In terms of what should be changed from the consumer side, several possible actions were mentioned in the interviews. What needs to be clear is that even though overconsumption is harmful for the environment, we cannot stop consumption completely as it is the base of the economy and in the fashion industry, workers from raw material production to garment and clothes production would be affected significantly. As such, the fashion industry needs a slow transition to ensure the livelihood of workers in the supply chain. In order to create the pressure for fashion companies to choose and increase their effort in sustainable production and business practices, it is necessary for the consumers side to demand sustainable products and consume sustainably. It is essential to educate consumers about the consequences of the fashion practices and their power to affect fashion companies to take real effort toward sustainability.

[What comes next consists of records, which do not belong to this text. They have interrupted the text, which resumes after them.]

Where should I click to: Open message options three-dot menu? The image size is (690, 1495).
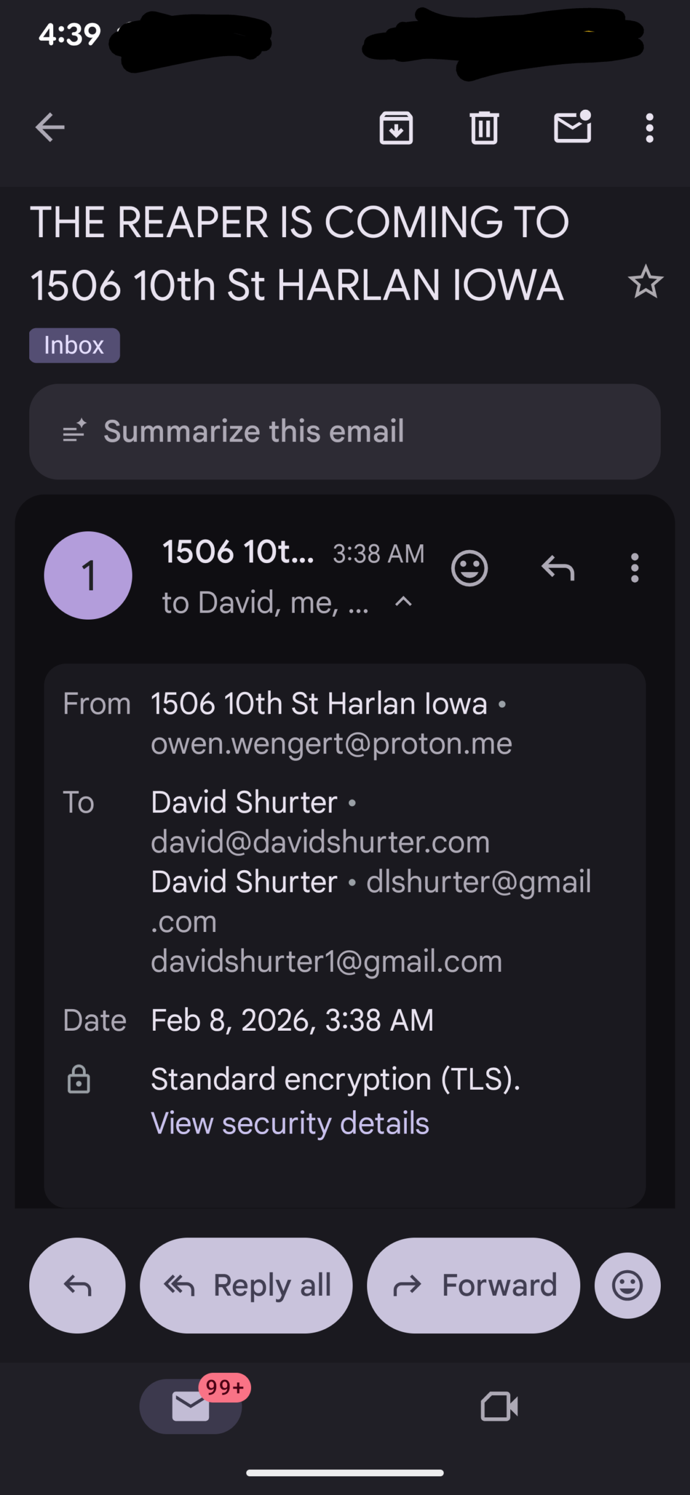click(635, 568)
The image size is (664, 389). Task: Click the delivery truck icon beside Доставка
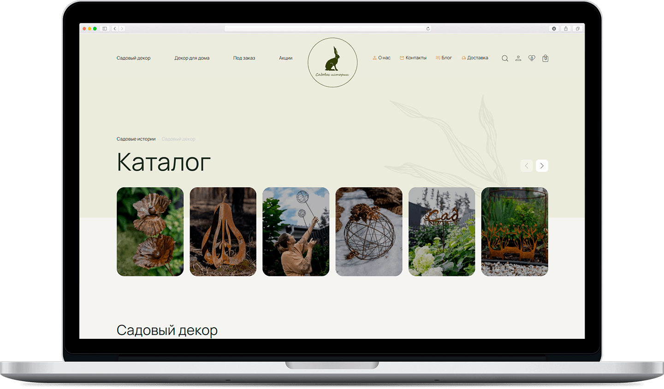[464, 57]
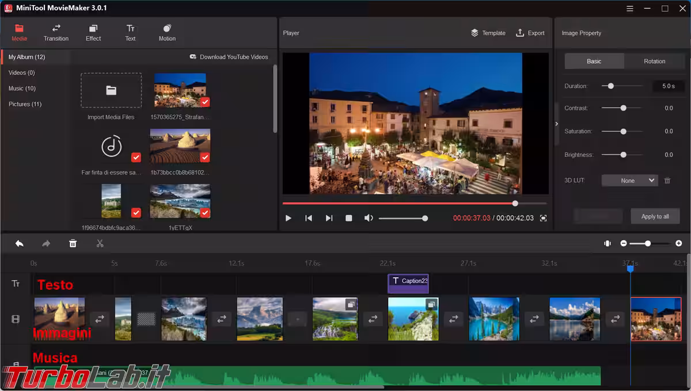691x391 pixels.
Task: Click the undo arrow in timeline toolbar
Action: click(x=20, y=244)
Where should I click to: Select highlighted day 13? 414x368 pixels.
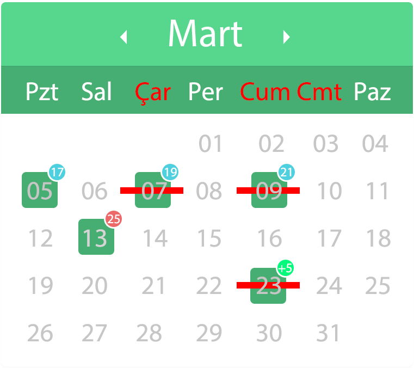tap(96, 237)
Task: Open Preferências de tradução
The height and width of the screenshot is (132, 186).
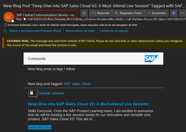Action: coord(114,31)
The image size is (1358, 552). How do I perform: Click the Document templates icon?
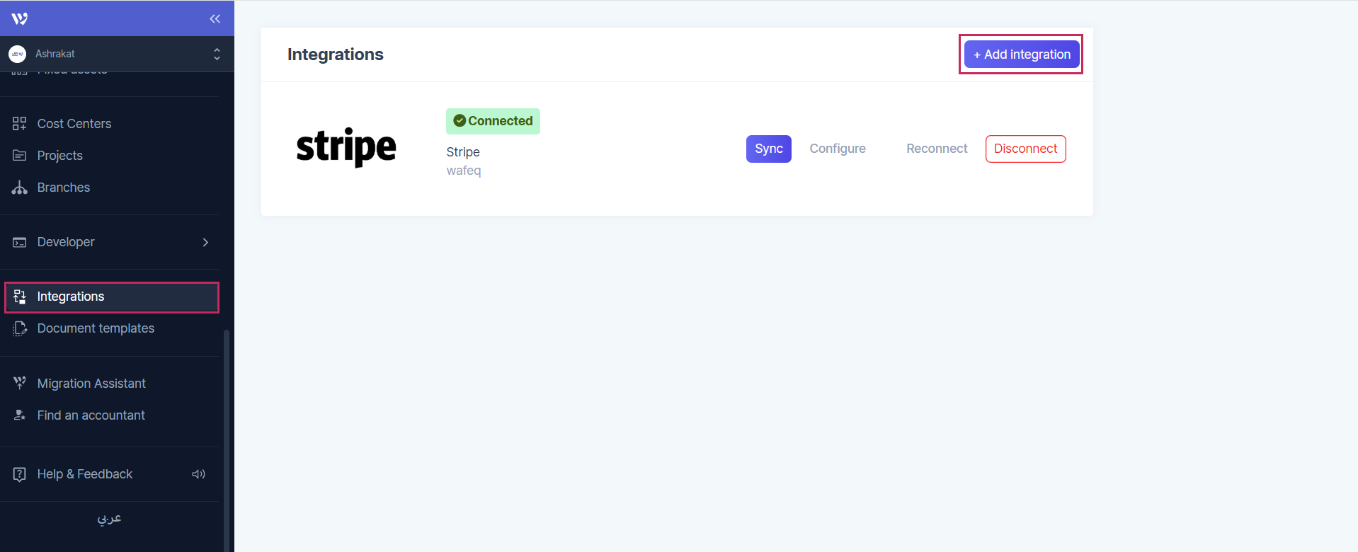click(20, 328)
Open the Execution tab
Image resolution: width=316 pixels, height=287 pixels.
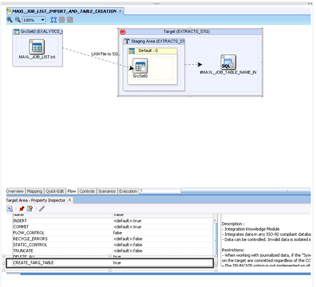(128, 192)
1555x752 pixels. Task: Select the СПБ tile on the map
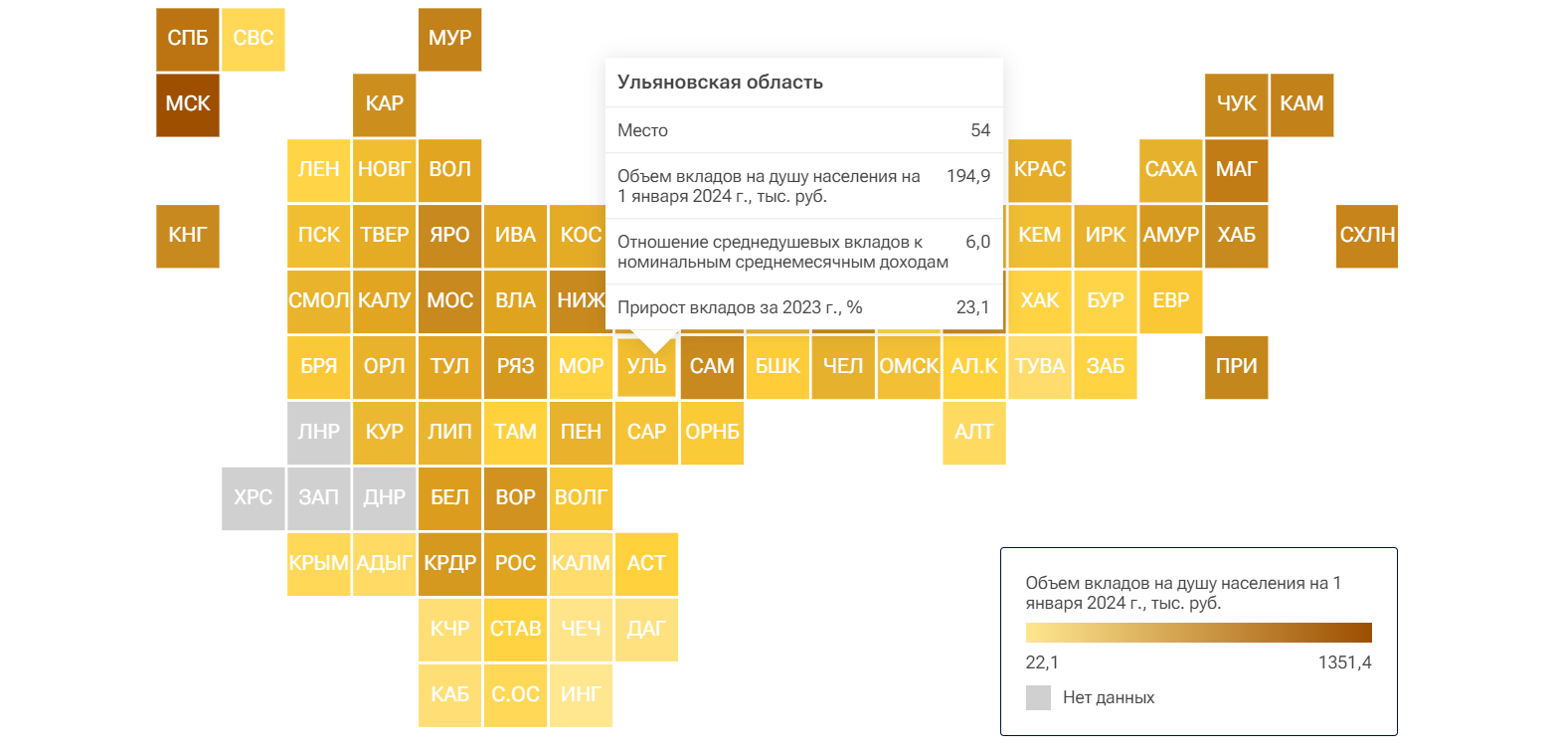pos(188,39)
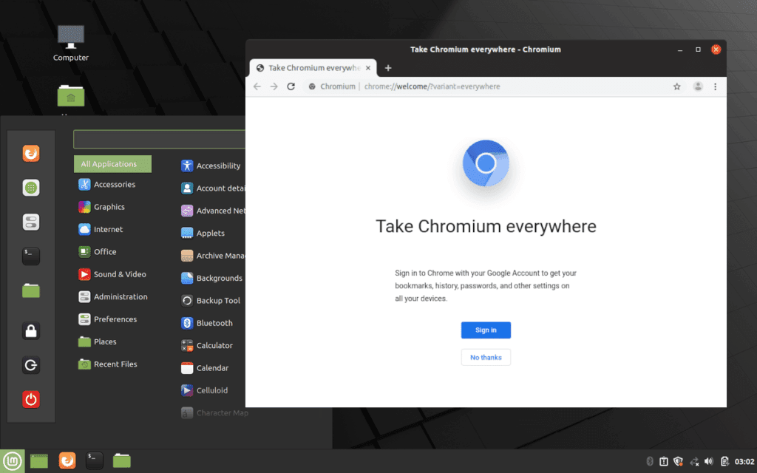Open Chromium's three-dot menu
757x473 pixels.
[715, 86]
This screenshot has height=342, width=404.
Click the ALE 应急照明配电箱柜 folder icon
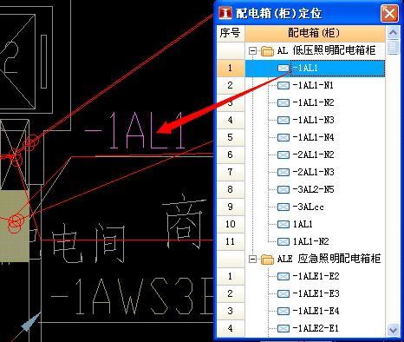(x=267, y=260)
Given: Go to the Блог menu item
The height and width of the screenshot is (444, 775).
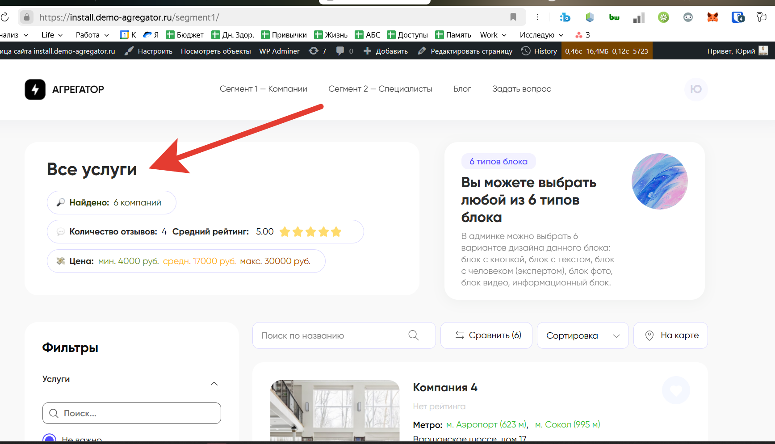Looking at the screenshot, I should (462, 89).
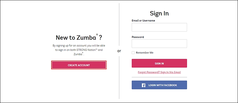This screenshot has height=103, width=238.
Task: Click the Password field label
Action: pos(138,37)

“From the big picture, we need consumers, we need that people are consuming, but

we need people and consumers to consume more sustainably, prefer more sustainable materials and production. So, we as consumers can push the companies to prefer the sourcing decisions and things like that.”

Interviewee 1, Fashion Researcher

“The distance between the consumer and the brand has become shortened because of the social media. So, then you can easily have response on social media and the brands, they can contact consumers on social media. So, in that sense, consumers have more power to push the brands in the direction that they want. They can push that agent.”

Interviewee 8, Fashion Sociology Researcher On the other hand, the definition of sustainability from sustainable brands is still varied and does not have a unified definition; therefore, the first step to change fashion industry to be more sustainable is to create a unified understanding about sustainability.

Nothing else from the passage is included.